FLAG IP

IPs with FLAG-tagged protein were performed with Protein G magnetic beads (Invitrogen™ Dynabeads™ Protein G; #10004D) and α-FLAG antibody (Monoclonal ANTI-FLAG® M2 antibody produced in mouse, Sigma Aldrich, #F3165). Per IP, 30 µl of beads were used and washed three times with 1 ml Wash Buffer (25 mM Tris/HCl pH 7.5, 300 mM NaCl, 1.5 mM MgCl₂, 1 mM DTT, 1 complete Mini protease inhibitor tablet per 50 ml). The beads were resuspended in 450 µl Wash Buffer and up to 1 mg of complete protein extract from the respective C. elegans strains was added.
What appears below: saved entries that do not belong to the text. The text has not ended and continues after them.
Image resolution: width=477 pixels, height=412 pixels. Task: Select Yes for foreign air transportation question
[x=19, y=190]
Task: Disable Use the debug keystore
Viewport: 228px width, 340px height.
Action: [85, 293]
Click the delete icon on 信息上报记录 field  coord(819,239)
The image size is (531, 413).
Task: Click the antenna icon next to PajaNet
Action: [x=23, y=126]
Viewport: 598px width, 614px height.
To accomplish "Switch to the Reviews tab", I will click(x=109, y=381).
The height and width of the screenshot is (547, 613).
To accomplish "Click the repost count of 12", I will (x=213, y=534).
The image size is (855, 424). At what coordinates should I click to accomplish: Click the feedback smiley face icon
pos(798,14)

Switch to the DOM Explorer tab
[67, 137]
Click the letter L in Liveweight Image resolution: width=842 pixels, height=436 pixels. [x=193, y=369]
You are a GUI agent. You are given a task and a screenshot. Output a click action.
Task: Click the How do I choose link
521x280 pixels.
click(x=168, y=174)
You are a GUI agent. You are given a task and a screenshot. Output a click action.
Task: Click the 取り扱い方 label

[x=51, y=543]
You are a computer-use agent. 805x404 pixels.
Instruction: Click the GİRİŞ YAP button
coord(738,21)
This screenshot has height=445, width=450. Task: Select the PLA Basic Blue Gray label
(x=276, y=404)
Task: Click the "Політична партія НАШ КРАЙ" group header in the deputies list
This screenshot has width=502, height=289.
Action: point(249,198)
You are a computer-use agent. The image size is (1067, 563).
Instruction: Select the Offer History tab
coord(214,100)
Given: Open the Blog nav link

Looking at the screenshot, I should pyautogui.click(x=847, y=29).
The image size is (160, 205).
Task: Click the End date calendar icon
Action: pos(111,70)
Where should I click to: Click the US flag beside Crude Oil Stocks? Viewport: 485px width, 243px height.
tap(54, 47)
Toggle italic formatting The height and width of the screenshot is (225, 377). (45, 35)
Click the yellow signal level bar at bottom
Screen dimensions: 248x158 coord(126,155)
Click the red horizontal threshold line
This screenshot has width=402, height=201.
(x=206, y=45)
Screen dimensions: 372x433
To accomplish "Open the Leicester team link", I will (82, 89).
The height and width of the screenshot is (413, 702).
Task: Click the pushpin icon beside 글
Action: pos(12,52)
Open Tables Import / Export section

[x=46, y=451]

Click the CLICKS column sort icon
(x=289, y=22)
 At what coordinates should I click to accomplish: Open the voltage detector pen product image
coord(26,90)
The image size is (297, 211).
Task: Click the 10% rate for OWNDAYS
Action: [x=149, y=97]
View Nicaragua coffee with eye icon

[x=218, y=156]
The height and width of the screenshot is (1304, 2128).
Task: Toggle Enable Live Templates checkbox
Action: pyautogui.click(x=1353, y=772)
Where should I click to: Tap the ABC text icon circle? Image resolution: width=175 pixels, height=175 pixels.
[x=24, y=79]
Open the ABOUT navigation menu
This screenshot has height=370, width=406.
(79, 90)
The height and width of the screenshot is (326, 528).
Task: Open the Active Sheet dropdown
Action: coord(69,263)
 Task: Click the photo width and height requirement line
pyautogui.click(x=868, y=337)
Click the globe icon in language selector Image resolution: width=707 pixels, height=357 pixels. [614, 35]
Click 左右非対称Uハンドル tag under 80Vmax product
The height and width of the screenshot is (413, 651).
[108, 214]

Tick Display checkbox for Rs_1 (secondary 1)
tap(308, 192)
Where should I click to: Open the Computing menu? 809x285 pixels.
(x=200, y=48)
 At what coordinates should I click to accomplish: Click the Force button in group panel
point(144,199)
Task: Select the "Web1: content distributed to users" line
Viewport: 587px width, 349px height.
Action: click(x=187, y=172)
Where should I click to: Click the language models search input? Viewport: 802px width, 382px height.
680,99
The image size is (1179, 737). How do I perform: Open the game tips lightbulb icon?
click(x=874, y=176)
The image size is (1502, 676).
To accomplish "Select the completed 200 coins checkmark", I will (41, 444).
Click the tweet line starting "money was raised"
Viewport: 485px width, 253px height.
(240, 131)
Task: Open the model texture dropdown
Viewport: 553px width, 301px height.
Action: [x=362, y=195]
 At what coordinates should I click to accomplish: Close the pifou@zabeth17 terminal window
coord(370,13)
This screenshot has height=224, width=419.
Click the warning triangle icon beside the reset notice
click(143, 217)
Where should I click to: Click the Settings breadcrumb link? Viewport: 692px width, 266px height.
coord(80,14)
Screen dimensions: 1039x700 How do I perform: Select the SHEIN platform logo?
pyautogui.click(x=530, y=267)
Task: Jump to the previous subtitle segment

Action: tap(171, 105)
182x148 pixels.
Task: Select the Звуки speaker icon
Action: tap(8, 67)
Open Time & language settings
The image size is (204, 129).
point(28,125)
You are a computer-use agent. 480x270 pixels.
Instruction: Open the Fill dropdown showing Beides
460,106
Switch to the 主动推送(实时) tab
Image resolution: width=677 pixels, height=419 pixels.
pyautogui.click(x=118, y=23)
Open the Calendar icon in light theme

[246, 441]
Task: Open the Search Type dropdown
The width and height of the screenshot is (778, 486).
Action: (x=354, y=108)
Finally, 2 µg of FLAG antibody were added and the samples were incubated for 3 h, rotating at 4 °C. After the incubation, the samples were washed three to five times with 1 ml Wash Buffer (see washing steps before), the beads were resuspended in 1x LDS/DTT, and the samples were boiled at 95 °C for 10 min. For mass spectrometry, IPs were prepared in quadruplicates per strain/condition. When doing the IP with Sm nuclease, the wash buffer was supplemented with 0.05% Sm nuclease (as indicated above).